DATASET EXTRACT START

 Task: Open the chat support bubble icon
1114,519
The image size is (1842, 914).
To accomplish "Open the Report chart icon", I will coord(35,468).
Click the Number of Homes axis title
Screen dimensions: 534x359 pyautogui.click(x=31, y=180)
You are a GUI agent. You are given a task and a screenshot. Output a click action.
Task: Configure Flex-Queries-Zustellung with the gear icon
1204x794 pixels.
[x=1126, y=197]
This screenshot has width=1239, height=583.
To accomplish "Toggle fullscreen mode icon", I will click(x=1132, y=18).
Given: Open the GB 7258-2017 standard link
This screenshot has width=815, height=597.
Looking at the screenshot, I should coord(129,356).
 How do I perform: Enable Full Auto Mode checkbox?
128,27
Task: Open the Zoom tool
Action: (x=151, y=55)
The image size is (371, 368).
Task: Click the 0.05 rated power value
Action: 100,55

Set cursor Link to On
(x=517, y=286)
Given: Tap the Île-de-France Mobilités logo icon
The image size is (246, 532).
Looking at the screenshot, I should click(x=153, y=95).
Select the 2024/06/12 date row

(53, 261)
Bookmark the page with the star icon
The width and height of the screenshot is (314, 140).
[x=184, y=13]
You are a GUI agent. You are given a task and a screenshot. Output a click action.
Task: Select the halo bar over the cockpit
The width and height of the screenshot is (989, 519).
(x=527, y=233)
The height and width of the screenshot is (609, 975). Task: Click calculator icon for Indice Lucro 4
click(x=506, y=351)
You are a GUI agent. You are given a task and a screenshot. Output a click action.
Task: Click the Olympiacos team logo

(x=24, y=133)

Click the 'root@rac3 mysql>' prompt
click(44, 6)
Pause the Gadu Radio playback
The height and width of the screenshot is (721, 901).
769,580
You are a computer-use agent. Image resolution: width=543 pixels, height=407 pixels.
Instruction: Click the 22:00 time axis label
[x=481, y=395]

DATASET EXTRACT END

**EXERCISE PROMPT**
Print exactly the lines of the listing above starting at the line containing "The width and height of the screenshot is (989, 519)." and ending at the line containing "You are a computer-use", both included.

**YOUR RESPONSE**
The width and height of the screenshot is (989, 519).
(x=527, y=233)
The height and width of the screenshot is (609, 975). Task: Click calculator icon for Indice Lucro 4
click(x=506, y=351)
You are a GUI agent. You are given a task and a screenshot. Output a click action.
Task: Click the Olympiacos team logo

(x=24, y=133)

Click the 'root@rac3 mysql>' prompt
click(44, 6)
Pause the Gadu Radio playback
The height and width of the screenshot is (721, 901).
769,580
You are a computer-use agent. Image resolution: width=543 pixels, height=407 pixels.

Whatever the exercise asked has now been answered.